Compiti dell'esercizio:
1) Per ciascuna delle affermazioni seguenti, indica con sì o no se concorda con il testo sul contatto pelle a pelle nei neonati e cita tra virgolette le parole del testo che lo stabiliscono: (a) il testo consiglia di far dormire i prematuri nel lettone; (b) secondo il testo, nel neonato il contatto materno ha un effetto analgesico; (c) il contatto pelle a pelle accorcia il sonno dei piccoli.
2) Riassumi in due frasi il testo sul contatto pelle a pelle nei neonati.

Sia i neonati pretermine che quelli a termine possono trarre grande giovamento dalla presenza fisica dei genitori, per quanto, in realtà, come spiegherò più tardi, non sia consigliabile far dormire i prematuri nel lettone, in ragione delle loro dimensioni ridotte e della maggiore vulnerabilità. Tuttavia, oltre a un più rapido apprendimento favorito dal maggior numero di interazioni sociali e dai frequenti schemi comunicativi derivanti dal maggior contatto e dalla maggior vicinanza, le indagini scientifiche dimostrano che quando i neonati dormono sul petto della madre o del padre, godendo del contatto diretto pelle a pelle, il loro respiro si fa più regolare, l’utilizzo dell’energia più efficiente, la crescita più rapida, e i fattori di stress risultano ridotti6. In diversi articoli di recente pubblicazione la dott.ssa Sari Goldstein, il dott. Makhuaul e la dott.ssa Helen Ball sottolineano come il contatto pelle a pelle, a volte definito terapia del marsupio, riducendo le apnee e gli episodi di bradicardia (battito cardiaco rallentato), consenta la dimissione anticipata dei prematuri7. È risaputo che, nel neonato, il contatto materno agisce da analgesico e che il tocco e gli abbracci frequenti favoriscono la rapida ripresa del piccolo dalla fatica del parto8. Il contatto favorisce altresì l’allattamento al seno spontaneo, oltre a incoraggiare la madre a prolungare la durata di ogni poppata9. I piccoli che sperimentano il contatto pelle a pelle hanno un sonno più lungo, risultano meno agitati e presentano battito cardiaco e respiro più regolari, il che favorisce una miglior ossigenazione generale10.

Voci estratte:
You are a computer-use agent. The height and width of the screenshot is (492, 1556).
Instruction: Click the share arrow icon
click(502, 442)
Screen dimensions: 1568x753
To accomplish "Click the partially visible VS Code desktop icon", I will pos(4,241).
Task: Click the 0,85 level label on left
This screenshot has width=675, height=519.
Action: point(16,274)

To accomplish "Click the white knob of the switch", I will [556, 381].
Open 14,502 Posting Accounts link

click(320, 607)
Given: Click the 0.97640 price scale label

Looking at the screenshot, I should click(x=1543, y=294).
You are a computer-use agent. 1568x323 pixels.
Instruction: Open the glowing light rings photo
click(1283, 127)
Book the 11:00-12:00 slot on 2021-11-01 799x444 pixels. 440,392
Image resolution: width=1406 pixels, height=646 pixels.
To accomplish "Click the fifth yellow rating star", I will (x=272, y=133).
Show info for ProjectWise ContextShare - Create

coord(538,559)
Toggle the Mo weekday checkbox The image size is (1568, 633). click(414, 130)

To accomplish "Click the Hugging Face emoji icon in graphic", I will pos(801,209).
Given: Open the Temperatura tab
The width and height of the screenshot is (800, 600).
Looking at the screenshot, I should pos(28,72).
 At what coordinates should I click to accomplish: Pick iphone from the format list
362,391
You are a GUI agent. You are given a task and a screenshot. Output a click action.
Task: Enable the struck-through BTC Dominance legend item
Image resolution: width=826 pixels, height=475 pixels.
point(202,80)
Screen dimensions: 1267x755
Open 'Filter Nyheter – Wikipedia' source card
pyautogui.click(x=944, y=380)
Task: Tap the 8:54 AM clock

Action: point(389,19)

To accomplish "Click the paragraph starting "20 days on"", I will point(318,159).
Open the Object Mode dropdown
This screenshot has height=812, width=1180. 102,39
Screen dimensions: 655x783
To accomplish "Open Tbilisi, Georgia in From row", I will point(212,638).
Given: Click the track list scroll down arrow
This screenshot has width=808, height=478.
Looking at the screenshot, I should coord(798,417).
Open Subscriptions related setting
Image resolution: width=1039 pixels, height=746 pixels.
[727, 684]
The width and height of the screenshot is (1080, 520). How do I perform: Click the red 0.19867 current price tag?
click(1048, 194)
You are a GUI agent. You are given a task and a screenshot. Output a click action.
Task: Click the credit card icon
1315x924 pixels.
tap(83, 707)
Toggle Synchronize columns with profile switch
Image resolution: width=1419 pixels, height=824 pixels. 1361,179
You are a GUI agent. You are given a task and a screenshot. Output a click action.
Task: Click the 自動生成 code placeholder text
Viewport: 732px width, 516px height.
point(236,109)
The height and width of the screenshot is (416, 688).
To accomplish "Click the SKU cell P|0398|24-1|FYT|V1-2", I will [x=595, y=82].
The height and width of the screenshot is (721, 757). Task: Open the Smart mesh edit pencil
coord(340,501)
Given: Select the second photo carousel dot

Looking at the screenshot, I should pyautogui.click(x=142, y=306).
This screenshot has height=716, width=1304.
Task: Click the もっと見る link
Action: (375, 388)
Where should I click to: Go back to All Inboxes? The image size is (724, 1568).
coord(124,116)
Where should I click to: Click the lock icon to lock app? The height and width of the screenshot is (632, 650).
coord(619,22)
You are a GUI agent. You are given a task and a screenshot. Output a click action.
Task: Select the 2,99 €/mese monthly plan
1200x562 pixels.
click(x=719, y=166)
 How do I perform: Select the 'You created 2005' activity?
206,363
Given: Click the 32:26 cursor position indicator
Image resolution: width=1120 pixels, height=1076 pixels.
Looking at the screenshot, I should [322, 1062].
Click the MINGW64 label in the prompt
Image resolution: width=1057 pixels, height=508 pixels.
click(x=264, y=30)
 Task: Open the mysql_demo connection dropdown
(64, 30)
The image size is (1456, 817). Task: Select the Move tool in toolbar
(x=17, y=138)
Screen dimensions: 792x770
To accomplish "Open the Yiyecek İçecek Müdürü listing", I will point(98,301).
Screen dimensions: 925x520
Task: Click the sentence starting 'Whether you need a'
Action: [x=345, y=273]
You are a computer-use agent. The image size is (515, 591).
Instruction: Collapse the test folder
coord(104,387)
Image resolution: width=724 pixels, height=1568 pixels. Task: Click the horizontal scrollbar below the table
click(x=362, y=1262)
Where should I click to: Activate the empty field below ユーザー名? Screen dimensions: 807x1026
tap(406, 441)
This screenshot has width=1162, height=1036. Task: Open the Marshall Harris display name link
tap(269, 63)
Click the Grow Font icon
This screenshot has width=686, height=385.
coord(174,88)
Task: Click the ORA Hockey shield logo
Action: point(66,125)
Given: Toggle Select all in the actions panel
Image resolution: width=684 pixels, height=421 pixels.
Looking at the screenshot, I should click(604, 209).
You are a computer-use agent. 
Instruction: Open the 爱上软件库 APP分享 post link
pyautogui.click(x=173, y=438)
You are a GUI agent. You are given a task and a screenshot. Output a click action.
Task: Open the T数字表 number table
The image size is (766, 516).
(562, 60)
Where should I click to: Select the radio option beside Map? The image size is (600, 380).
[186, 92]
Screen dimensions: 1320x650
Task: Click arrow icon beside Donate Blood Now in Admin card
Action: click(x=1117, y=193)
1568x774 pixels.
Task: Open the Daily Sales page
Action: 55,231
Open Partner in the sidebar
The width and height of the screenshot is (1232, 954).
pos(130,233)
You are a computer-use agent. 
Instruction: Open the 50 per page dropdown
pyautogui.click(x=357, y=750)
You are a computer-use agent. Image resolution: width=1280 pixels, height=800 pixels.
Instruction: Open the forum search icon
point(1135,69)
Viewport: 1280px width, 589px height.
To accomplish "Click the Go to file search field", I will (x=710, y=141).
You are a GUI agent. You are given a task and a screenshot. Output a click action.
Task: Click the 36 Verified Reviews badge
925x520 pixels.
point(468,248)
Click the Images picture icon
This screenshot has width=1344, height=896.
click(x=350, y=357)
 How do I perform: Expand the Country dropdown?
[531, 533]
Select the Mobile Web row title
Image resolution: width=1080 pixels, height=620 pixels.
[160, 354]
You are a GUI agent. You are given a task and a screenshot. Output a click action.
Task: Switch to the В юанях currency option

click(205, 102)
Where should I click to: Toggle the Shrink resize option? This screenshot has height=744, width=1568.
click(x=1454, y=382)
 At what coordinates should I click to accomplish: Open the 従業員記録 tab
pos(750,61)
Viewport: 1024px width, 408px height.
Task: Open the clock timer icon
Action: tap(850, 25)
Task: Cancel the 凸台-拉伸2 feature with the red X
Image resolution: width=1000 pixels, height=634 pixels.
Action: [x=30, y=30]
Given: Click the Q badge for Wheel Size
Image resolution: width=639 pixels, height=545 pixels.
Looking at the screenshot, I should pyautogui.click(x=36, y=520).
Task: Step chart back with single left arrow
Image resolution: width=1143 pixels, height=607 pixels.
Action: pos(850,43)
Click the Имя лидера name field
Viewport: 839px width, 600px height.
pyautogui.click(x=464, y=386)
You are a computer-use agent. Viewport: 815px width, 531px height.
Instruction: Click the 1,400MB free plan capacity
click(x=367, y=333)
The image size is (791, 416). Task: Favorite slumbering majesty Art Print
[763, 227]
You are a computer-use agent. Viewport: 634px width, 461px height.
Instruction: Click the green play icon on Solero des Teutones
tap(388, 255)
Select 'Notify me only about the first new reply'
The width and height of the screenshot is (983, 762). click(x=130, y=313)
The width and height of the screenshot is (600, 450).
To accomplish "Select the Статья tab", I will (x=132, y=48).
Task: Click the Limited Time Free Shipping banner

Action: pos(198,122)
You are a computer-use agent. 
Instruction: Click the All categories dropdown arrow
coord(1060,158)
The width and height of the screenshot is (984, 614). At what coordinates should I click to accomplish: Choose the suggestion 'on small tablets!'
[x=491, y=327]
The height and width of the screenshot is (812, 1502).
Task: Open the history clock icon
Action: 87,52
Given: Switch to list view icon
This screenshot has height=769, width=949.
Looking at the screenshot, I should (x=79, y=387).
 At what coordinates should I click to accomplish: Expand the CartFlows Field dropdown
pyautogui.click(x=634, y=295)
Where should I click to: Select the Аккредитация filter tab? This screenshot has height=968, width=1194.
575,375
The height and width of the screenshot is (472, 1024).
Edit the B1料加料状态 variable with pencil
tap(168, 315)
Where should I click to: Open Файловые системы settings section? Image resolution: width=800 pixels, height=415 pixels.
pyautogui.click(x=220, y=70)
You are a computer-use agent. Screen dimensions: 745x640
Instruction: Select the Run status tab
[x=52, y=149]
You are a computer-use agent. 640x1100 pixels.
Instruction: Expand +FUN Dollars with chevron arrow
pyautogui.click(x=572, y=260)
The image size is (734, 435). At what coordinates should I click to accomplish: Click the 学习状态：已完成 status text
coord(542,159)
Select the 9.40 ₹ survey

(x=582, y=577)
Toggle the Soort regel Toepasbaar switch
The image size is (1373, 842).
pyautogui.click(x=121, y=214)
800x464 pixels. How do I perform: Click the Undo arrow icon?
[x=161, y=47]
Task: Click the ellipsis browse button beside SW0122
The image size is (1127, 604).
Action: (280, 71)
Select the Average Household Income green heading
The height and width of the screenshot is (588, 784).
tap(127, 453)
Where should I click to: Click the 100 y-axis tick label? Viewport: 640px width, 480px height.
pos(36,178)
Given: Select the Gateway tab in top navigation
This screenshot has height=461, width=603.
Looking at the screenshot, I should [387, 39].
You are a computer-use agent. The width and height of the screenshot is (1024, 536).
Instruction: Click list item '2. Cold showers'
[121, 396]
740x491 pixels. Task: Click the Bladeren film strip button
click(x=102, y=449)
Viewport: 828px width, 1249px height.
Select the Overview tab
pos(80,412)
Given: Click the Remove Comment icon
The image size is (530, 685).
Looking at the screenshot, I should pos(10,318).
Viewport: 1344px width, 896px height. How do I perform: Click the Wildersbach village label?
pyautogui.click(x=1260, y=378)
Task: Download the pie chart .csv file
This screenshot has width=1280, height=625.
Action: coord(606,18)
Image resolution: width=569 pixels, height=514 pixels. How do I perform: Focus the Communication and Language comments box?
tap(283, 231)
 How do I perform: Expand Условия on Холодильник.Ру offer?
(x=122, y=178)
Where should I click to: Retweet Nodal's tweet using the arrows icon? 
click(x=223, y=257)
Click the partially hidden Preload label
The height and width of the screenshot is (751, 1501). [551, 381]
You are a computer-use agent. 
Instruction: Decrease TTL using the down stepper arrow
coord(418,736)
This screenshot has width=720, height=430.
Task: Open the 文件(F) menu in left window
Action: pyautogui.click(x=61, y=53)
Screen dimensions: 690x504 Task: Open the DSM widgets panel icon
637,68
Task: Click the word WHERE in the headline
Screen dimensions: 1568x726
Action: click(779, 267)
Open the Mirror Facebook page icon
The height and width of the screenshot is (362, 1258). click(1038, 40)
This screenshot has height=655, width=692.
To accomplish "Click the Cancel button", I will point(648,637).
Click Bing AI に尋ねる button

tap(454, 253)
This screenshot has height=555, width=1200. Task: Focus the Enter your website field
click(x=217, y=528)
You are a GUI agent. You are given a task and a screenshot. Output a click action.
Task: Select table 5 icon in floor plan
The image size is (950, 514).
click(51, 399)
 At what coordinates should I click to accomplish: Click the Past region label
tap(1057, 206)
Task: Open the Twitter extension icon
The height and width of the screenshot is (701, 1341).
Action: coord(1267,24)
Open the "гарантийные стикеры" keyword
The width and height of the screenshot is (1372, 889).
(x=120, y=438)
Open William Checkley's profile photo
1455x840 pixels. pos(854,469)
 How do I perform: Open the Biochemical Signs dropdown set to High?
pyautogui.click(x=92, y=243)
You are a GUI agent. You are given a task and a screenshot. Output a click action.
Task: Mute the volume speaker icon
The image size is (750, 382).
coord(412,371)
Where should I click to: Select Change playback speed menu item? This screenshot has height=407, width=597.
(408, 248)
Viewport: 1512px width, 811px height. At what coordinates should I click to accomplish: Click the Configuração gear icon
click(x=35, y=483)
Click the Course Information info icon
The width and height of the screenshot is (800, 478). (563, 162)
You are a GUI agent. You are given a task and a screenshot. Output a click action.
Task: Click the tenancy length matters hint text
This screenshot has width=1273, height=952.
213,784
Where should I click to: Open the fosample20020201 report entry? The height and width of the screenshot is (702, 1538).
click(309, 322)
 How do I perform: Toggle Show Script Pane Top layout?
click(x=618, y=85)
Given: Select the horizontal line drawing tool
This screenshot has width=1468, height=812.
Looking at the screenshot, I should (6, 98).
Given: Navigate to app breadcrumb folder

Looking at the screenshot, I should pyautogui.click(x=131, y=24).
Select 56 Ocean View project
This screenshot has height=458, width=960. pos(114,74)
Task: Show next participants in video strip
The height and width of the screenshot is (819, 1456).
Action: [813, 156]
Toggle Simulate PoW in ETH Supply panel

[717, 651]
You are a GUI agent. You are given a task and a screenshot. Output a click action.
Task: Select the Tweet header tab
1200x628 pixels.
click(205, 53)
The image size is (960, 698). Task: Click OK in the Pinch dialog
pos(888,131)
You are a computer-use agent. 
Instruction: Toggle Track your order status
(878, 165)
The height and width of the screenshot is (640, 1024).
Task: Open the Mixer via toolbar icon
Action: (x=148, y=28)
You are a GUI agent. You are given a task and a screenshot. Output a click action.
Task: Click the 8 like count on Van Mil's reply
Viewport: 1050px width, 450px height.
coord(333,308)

Risposte per compito:
1)
(a) No: "non sia consigliabile far dormire i prematuri nel lettone".
(b) Sì: "nel neonato, il contatto materno agisce da analgesico".
(c) No: "I piccoli che sperimentano il contatto pelle a pelle hanno un sonno più lungo".

2) I neonati, sia pretermine sia a termine, traggono grande giovamento dalla presenza fisica dei genitori, anche se non è consigliabile far dormire i prematuri nel lettone per le loro dimensioni ridotte e la maggiore vulnerabilità. Il contatto pelle a pelle rende respiro e battito cardiaco più regolari e la crescita più rapida, riduce stress, apnee e bradicardia, agisce da analgesico, favorisce l'allattamento al seno e allunga il sonno.